[Supplied data]

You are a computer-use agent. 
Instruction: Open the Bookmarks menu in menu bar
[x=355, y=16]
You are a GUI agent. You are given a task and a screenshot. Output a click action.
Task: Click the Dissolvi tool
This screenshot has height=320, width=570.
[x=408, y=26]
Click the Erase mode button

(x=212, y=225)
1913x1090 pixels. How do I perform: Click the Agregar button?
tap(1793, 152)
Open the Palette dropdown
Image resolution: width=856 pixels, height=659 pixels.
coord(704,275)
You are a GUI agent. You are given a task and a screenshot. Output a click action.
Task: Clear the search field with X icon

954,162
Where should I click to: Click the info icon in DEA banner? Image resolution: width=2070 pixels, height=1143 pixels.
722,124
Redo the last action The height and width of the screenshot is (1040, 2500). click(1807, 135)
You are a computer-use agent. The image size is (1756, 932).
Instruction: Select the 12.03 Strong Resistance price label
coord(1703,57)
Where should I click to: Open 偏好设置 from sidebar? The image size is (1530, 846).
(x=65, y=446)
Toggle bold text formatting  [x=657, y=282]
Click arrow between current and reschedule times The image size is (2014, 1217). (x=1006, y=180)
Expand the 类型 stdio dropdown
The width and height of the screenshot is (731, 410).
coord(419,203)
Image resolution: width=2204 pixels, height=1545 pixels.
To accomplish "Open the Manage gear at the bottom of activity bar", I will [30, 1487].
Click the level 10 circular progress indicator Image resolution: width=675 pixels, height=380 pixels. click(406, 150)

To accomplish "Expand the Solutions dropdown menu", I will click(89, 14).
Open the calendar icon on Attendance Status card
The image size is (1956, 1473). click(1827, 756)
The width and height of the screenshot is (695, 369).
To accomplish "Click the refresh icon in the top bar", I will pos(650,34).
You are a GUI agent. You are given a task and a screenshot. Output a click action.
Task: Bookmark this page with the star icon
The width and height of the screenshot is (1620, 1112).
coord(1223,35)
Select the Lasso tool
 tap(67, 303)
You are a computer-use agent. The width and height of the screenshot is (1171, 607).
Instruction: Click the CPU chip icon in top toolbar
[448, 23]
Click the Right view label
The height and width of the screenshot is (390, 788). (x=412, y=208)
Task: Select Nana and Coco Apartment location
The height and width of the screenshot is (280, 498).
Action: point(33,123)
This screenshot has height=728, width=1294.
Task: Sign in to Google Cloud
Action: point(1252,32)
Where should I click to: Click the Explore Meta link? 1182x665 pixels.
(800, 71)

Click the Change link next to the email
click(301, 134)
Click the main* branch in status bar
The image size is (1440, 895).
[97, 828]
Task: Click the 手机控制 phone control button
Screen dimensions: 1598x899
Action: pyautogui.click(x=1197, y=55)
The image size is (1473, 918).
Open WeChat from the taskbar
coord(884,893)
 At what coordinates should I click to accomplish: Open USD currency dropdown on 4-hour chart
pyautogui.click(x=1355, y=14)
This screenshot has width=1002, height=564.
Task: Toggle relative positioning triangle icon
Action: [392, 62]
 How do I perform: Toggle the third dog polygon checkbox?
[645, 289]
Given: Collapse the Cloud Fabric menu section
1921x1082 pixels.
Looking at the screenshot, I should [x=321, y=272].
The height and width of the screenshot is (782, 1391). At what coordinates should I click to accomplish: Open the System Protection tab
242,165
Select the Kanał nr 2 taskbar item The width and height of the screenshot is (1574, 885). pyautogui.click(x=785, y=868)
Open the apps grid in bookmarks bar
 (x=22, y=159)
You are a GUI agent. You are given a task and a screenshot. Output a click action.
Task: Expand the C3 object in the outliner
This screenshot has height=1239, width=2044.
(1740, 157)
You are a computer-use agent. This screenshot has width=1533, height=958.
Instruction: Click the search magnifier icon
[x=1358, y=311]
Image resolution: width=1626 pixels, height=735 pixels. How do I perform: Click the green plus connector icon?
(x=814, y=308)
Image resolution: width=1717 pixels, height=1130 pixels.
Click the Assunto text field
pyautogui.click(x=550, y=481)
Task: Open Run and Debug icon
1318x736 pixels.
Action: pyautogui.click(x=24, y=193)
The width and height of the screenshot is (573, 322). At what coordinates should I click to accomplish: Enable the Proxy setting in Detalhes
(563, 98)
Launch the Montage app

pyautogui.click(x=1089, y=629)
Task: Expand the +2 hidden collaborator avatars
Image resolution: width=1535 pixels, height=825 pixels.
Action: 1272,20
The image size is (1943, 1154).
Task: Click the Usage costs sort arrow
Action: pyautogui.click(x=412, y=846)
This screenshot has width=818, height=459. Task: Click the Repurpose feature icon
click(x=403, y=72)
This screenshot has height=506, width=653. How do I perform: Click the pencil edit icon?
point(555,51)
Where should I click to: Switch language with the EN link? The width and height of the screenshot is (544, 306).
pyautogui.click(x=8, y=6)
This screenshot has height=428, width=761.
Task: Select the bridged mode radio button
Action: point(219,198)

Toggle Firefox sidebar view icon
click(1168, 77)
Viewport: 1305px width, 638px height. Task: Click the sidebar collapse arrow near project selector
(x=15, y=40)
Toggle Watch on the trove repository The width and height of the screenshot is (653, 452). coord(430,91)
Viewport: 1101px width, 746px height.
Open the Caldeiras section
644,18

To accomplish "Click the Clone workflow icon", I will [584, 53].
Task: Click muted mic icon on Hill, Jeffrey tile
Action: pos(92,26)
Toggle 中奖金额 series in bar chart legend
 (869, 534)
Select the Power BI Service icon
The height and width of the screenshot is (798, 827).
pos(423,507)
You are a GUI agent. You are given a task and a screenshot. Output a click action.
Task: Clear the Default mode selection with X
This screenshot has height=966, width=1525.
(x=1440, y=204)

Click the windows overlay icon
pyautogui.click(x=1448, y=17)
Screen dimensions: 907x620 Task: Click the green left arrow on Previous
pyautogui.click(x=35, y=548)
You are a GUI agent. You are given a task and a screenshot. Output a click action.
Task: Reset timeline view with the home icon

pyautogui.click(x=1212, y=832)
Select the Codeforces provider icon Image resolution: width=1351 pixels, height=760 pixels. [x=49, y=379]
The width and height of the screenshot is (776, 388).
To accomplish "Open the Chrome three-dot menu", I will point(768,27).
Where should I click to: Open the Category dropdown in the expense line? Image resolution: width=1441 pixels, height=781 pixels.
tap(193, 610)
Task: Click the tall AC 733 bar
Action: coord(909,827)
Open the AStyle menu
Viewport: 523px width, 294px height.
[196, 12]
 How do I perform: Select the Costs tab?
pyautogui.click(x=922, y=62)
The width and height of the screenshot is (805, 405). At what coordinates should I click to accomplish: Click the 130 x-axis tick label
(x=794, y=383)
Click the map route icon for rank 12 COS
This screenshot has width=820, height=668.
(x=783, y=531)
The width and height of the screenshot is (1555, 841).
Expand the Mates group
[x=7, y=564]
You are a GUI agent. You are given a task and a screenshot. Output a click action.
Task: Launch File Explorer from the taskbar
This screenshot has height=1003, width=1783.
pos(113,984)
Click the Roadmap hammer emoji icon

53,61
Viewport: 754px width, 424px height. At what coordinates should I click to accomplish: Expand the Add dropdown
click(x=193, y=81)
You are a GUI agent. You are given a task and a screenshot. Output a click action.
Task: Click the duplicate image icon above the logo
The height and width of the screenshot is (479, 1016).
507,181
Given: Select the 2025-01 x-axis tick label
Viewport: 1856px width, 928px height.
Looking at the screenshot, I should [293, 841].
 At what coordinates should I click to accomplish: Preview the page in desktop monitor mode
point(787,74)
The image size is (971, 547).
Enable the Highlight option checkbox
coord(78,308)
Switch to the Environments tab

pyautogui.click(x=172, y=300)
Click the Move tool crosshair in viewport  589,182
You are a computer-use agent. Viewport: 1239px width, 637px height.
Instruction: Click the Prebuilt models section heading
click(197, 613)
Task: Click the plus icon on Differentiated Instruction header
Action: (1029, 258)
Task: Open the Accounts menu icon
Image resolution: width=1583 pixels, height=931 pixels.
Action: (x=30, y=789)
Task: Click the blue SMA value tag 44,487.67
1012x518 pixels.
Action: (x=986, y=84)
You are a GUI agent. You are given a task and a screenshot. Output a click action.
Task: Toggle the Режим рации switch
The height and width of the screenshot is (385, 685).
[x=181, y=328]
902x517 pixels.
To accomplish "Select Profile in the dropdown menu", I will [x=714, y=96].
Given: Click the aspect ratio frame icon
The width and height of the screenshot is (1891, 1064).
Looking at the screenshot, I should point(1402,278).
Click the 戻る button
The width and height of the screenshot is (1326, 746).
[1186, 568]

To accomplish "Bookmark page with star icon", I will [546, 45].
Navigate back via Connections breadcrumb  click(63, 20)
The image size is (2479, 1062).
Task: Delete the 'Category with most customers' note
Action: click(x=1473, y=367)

[Description of the task] Copy each line in the data that holds the word "star".

[Exercise answer]
Task: Bookmark this page with the star icon
To accomplish "Bookmark page with star icon", I will [546, 45].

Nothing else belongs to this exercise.